Lecture 4: Intro to Correlation and Regression

Key Concepts overvied in the lecture include:
1. Pearson's Correlation Coefficient
2. Ranked correlation: Mann-Whitney and Spearman's Ranked Correlation Coefficients
3. Assumptions of linear regression
4. Residuals and Least Squares
5. Coefficient of Determination (R2)<br /> 6. Significant Testing for Linear Regressions
7. Data Transformations


The inclass exercise is about using general linear models.

Part 1: Which weather station (or sets of weather stations) is the best predictor of runoff?

# install.packages('HH')#only need to do this once per computer...
library(HH)  #activate the packages to do Tukey's Ladder of Powers.
## Warning: package 'HH' was built under R version 2.15.3
## Loading required package: lattice
## Loading required package: grid
## Loading required package: multcomp
## Warning: package 'multcomp' was built under R version 2.15.3
## Loading required package: mvtnorm
## Loading required package: survival
## Loading required package: splines
## Loading required package: leaps
## Loading required package: RColorBrewer
## Loading required package: latticeExtra
## Loading required package: reshape
## Loading required package: plyr
## Attaching package: 'reshape'
## The following object(s) are masked from 'package:plyr':
## 
## rename, round_any
## Loading required package: colorspace
library(leaps)  #activate the package to use regsubset
rain <- read.csv("E:/Quant/inClassExercises/InClassExerciseData/LA_RAIN.csv")
names(rain)
## [1] "Year"    "APMAM"   "APSAB"   "APSLAKE" "OPBPC"   "OPRC"    "OPSLAKE"
## [8] "BSAAM"

# Create some linear models to get at best prediction or best model fit
# (R^2)

# There are a few assumptions that we must test for all genearl linear
# models: 1. The plotted data is homoscedastic (variance of data does not
# depend on X and is consistent.) 2. The slope of the regression line is
# significantly different than 0.  We can use a t-test on the model
# parameters.  The null hypothesis is that the coefficient is 0. 3. The
# variation explained by the model is not due to random chance using an
# F-test.  The null hypothesis is that the model is due to random chance.
# 4. the residuals are normally distributed around 0.

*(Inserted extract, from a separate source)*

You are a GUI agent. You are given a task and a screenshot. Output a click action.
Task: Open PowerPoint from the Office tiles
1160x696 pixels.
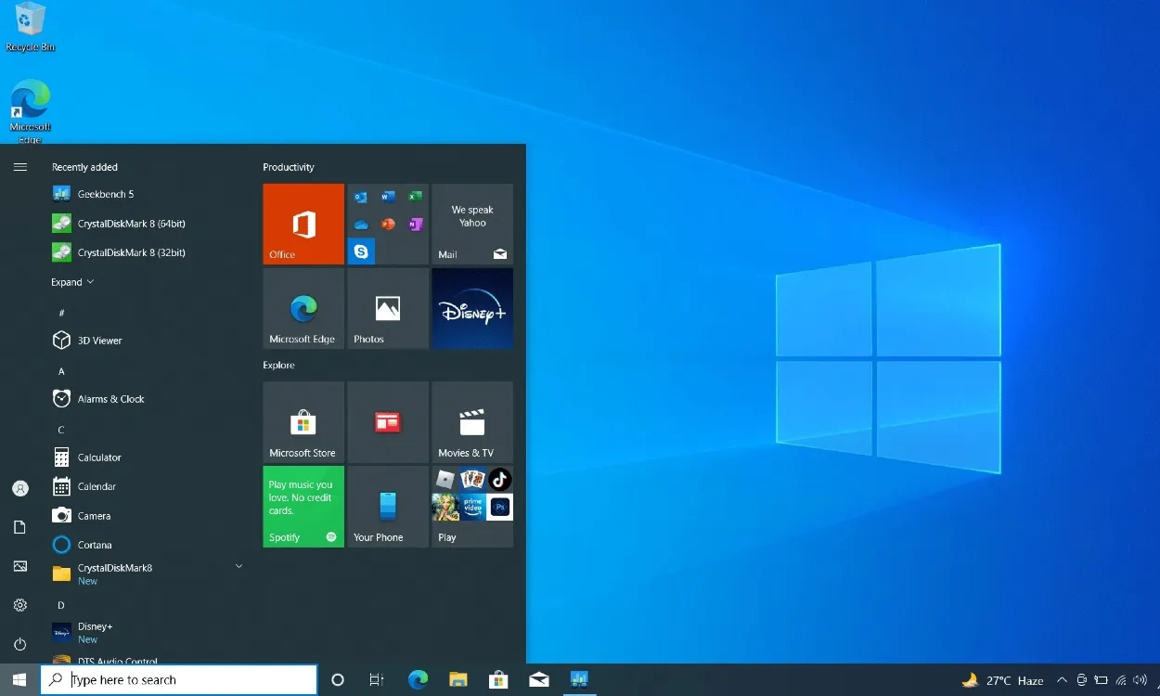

# Plot the data to check for homoscedasity.
plot(rain$BSAAM ~ rain$OPSLAKE)

plot of chunk unnamed-chunk-1

plot(rain$BSAAM ~ rain$OPRC)

plot of chunk unnamed-chunk-1

plot(rain$BSAAM ~ rain$OPBPC)

plot of chunk unnamed-chunk-1

plot(rain$BSAAM ~ rain$APSLAKE)  #This one doesn't look good...

plot of chunk unnamed-chunk-1

plot(rain$BSAAM ~ rain$APSAB)  #This one doesn't look good...

plot of chunk unnamed-chunk-1

plot(rain$BSAAM ~ rain$APMAM)  #This one doesn't look good...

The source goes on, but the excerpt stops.